Development of fractional viscoelastic model for characterizing viscoelastic properties of food material during drying

Highlights • Mathematical formulation with the fractional viscoelastic model for material characterization. • Development of correlation of fractional order (ψ) and stiffness (χ) with moisture content (M_t). • Experiments conducted on food samples for determining strain rate dependence. • Developed an easy and accurate method to characterize hygroscopic food materials during drying. Abstract Mechanical properties, specifically, viscoelastic properties of food materials are the most important characteristics which change significantly while drying is in progress.

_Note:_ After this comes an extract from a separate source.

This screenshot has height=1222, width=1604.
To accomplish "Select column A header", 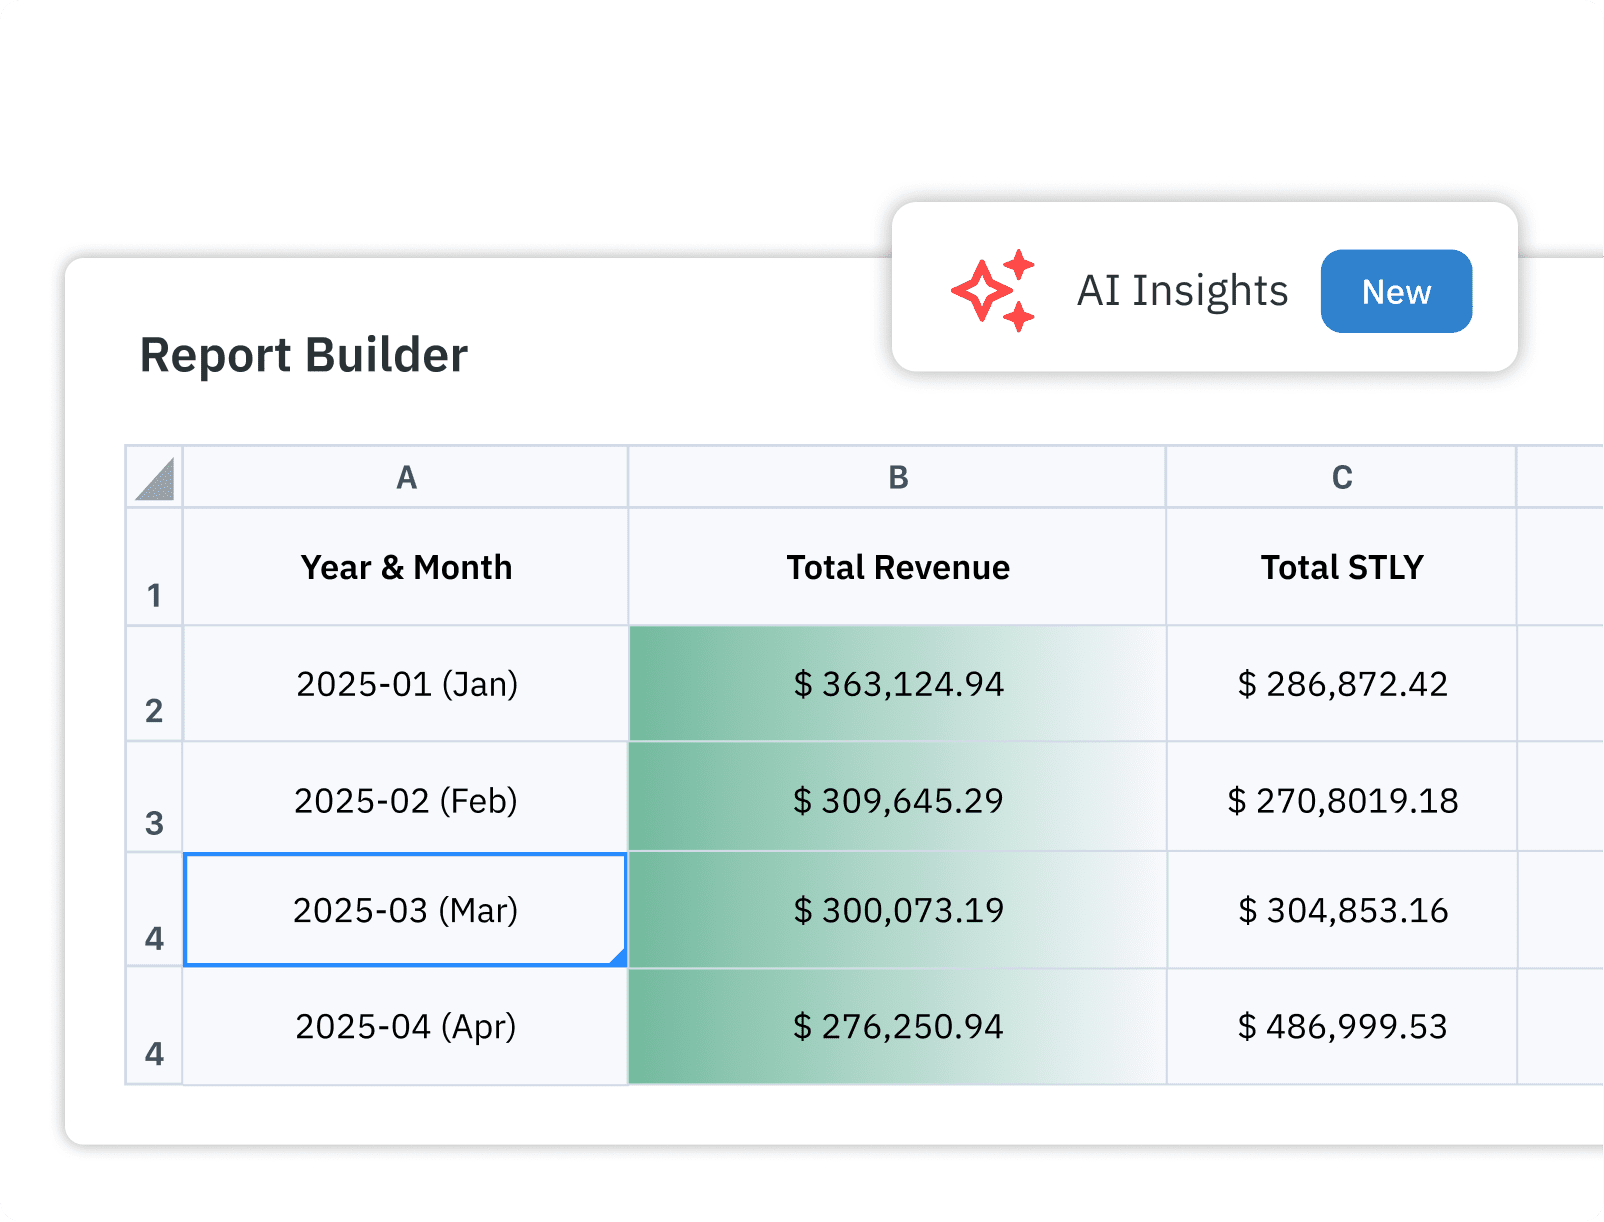I will pyautogui.click(x=406, y=478).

These changes of the viscoelastic properties have a great impact on the deformation of food material during drying. Understanding of the nature of this changing viscoelastic property is crucial for developing a realistic mathematical model for deformation during food drying. The viscoelastic properties of fresh food samples have been predicted using classical models such as Maxwell model and Burgers model. However, due to the diverse nature of food material, these models cannot predict various viscoelastic properties accurately (relaxation modulus, relaxation time, stiffness, coefficient of viscosity and creep compliance) during drying as conditions are continuously changed. In this context, the fractional viscoelastic model is proposed in this study as a new approach for predicting the accurate viscoelastic behaviour for food materials during drying. Therefore, the main aim of this paper is to develop and validate a viscoelastic model for characterizing viscoelastic properties of food material during drying using fractional viscoelastic model. The proposed model is used to capture the changes of the viscoelastic properties of the food materials during drying. Proposed model is validated by comprehensive experiments as predicted results very closely matched with experimental results. It is found that the fractional order (ψ)(ψ) changes exponentially with the moisture content, whereas the stiffness (χ)(χ) shows third order polynomial change with the moisture content. Interestingly, it is found that the material behaviour is dependent on strain rate while applying the monotonic compression load on the fresh apple tissue at different constant strain rates.